Entscheidend ist allein, dass der Nutzer in irgendeiner Art und Weise mit der
Klinik des Klägers in Berührung kam und sich über diesen Kontakt eine Meinung
über die Klinik gebildet hat, die ihn veranlasst hat eine
Ein-Sternchen-Bewertung abzugeben. Eine Behauptung von Tatsachen, die nach den
Behauptungen des Klägers unwahr ist, ist in der Bewertung daher nicht
enthalten.
Die Meinungsäußerung wird auch nicht dadurch unzulässig,
weil der Hintergrund der Bewertung offen bleibt und daher eine Meinung geäußert
wird, ohne die Gründe zu nennen, die zu dieser Meinungsbildung geführt haben.
Die Äußerung von zulässiger Kritik hat nicht zur Voraussetzung, dass zugleich
die Hintergründe und Umstände aufgedeckt werden müssten, die zu der
Meinungsbildung geführt haben. Zum Recht der freien Meinungsäußerung gehört
auch seine Meinung aussprechen zu können, ohne diese erklären zu müssen (vgl.
OLG Köln, Urteil vom 6.1.2009, Az.: 15 U 174/08).

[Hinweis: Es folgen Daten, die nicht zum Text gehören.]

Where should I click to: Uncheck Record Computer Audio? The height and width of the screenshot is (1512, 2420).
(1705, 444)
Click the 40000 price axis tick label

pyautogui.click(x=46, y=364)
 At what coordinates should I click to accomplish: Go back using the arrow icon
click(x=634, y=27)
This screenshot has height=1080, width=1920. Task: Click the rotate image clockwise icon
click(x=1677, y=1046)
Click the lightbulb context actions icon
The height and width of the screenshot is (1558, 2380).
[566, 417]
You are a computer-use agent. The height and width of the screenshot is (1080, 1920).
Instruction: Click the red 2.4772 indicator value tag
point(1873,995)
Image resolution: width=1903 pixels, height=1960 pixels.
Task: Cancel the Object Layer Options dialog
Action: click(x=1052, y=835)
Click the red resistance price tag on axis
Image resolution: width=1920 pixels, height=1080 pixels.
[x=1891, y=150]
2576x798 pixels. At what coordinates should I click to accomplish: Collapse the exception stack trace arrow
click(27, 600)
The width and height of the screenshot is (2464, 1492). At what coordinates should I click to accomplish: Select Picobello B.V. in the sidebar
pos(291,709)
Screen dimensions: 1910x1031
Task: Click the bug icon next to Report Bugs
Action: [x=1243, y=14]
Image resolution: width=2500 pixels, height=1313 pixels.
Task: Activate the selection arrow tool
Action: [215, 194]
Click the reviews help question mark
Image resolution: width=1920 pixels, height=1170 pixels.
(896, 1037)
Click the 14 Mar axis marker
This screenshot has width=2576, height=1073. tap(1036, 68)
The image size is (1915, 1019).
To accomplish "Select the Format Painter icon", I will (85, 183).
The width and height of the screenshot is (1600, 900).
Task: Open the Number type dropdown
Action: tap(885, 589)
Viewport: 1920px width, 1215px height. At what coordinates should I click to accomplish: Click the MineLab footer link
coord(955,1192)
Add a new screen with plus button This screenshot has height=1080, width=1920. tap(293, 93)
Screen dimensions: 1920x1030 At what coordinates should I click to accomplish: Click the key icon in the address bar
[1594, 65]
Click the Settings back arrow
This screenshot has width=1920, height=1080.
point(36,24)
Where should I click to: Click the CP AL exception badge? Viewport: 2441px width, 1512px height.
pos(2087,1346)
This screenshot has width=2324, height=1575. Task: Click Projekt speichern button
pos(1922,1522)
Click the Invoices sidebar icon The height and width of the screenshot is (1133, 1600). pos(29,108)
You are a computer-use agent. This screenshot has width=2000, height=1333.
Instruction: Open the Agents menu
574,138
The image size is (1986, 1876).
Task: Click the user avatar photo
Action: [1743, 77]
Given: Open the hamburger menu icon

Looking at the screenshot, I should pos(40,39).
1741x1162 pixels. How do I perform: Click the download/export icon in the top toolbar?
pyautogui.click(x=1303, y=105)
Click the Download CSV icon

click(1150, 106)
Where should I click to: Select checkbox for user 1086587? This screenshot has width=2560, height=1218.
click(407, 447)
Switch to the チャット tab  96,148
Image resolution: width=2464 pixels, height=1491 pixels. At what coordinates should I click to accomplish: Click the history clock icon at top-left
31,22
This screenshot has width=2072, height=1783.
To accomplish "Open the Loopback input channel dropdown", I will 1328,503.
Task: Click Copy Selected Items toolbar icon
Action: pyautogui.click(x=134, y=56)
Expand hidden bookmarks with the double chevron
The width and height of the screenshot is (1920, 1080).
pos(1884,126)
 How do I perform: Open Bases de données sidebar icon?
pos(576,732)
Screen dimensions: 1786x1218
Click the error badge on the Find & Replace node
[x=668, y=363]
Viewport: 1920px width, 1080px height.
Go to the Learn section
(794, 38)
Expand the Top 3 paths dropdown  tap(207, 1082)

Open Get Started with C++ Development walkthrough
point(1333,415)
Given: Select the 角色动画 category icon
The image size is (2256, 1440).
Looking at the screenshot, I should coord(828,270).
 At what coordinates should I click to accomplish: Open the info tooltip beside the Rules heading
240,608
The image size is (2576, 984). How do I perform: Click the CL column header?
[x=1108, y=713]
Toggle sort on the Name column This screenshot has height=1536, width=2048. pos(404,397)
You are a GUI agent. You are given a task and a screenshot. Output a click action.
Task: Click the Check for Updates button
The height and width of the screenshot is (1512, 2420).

Die streitgegenständliche Sternchen-Bewertung ist zudem
keine Schmähkritik am Kläger oder dessen Klinik, sodass die Bewertung, die sich
auf die Sozialsphäre des Klägers bezieht, auch unter diesem Aspekt nicht als
unzulässig zu bewerten ist. Vorliegend bezieht sich die Bewertung auf die
Praxisklinik und damit auf die berufliche Sphäre des Klägers. Der Kläger hat
sich bewusst für einen Internetauftritt und eine Registrierung bei den Diensten
der Beklagten entschieden und muss damit rechnen, dass auch negative Kritik
veröffentlicht wird. Solange die Grenze der Beleidigung jedoch nicht
überschritten ist, ist der Kläger gehalten negative Meinungen über ihn zu
dulden, wenn nicht schwerwiegende Auswirkungen auf das Persönlichkeitsrecht
bestehen, was vorliegend nicht der Fall ist.
C.
Die Kostenentscheidung folgt aus § 91 ZPO.

Die Entscheidung über die vorläufige Vollstreckbarkeit der
Entscheidung ergibt sich aus § 709 ZPO.